# Start of EXCERPT
[PATCH v2] scsi: ufs: Cleanup completed request without interrupt notification

From: Stanley Chu
Date: Thu Jul 02 2020 - 00:19:01 EST


If somehow no interrupt notification is raised for a completed request
and its doorbell bit is cleared by host, UFS driver needs to cleanup
its outstanding bit in ufshcd_abort().

Otherwise, system may crash by below abnormal flow:

After this request is requeued by SCSI layer with its
outstanding bit set, the next completed request will trigger
ufshcd_transfer_req_compl() to handle all "completed outstanding
bits". In this time, the "abnormal outstanding bit" will be detected
and the "requeued request" will be chosen to execute request
post-processing flow. This is wrong and blk_finish_request() will
BUG_ON because this request is still "alive".
# End of EXCERPT
# Start of PROVIDED MATERIAL
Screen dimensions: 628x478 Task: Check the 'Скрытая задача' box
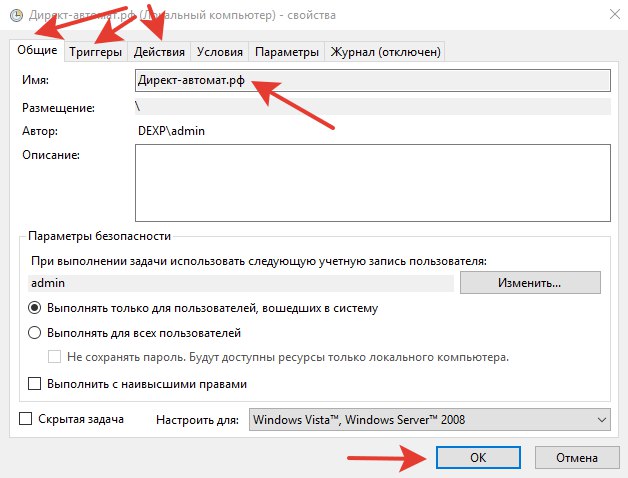(26, 419)
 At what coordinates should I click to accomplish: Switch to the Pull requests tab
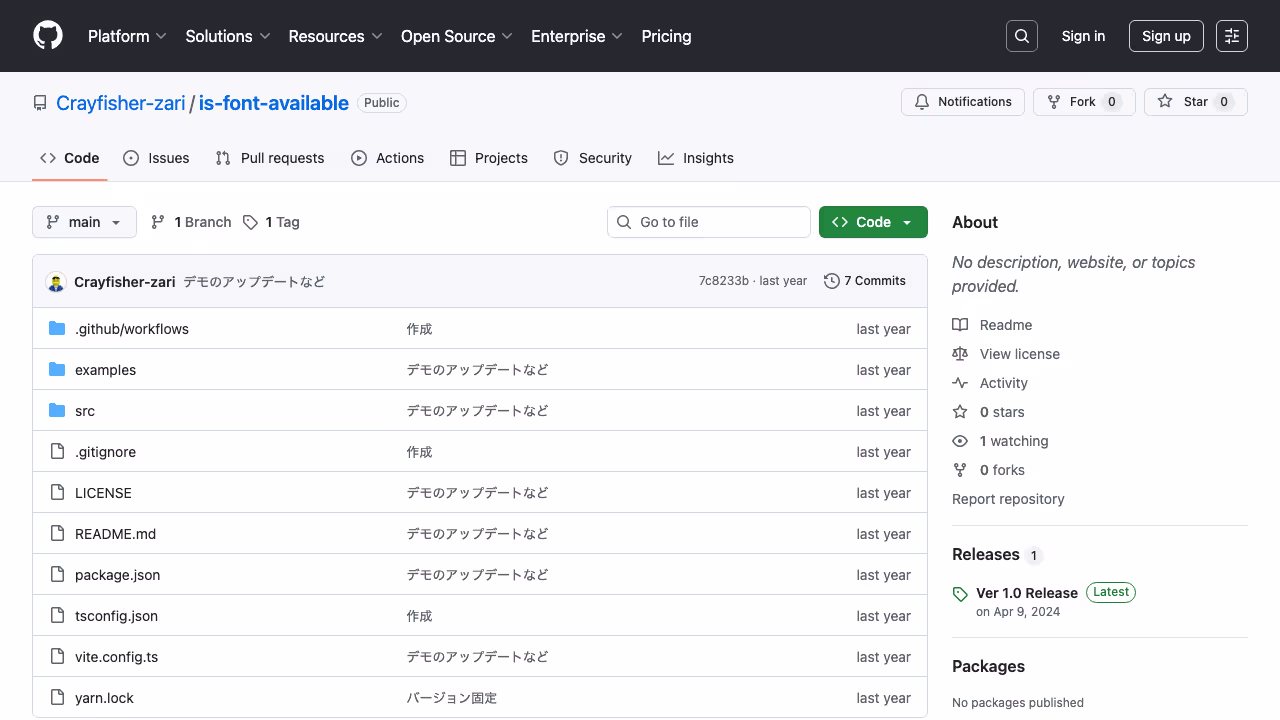click(x=269, y=158)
# End of PROVIDED MATERIAL
#### REQUIREMENT 1
From the UFS patch description, reproduce word for word the passage starting with "[PATCH v2] scsi: ufs: Cleanup" and going on through "bit in ufshcd_abort().".
#### REQUIREMENT 2
Extend the UFS patch description past its last sentence, carrying on in the same voice.

#### OUTPUT 1
[PATCH v2] scsi: ufs: Cleanup completed request without interrupt notification

From: Stanley Chu
Date: Thu Jul 02 2020 - 00:19:01 EST


If somehow no interrupt notification is raised for a completed request
and its doorbell bit is cleared by host, UFS driver needs to cleanup
its outstanding bit in ufshcd_abort().

#### OUTPUT 2
It is worth mentioning that before ufshcd_abort() cleans the timed-out
request, driver needs to check again if this request is really not
handled by __ufshcd_transfer_req_compl() yet because it is possible
that its interrupt comes very lately before the cleaning.

Signed-off-by: Stanley Chu <stanley.chu@xxxxxxxxxxxx>
---
drivers/scsi/ufs/ufshcd.c | 9 +++++++--
1 file changed, 7 insertions(+), 2 deletions(-)

diff --git a/drivers/scsi/ufs/ufshcd.c b/drivers/scsi/ufs/ufshcd.c
index cadfa9006972..0f4f3255e403 100644
--- a/drivers/scsi/ufs/ufshcd.c
+++ b/drivers/scsi/ufs/ufshcd.c
@@ -6462,7 +6462,7 @@ static int ufshcd_abort(struct scsi_cmnd *cmd)
/* command completed already */
dev_err(hba->dev, "%s: cmd at tag %d successfully cleared from DB.\n",
__func__, tag);
- goto out;
+ goto cleanup;
} else {
dev_err(hba->dev,
"%s: no response from device. tag = %d, err %d\n",
@@ -6496,9 +6496,14 @@ static int ufshcd_abort(struct scsi_cmnd *cmd)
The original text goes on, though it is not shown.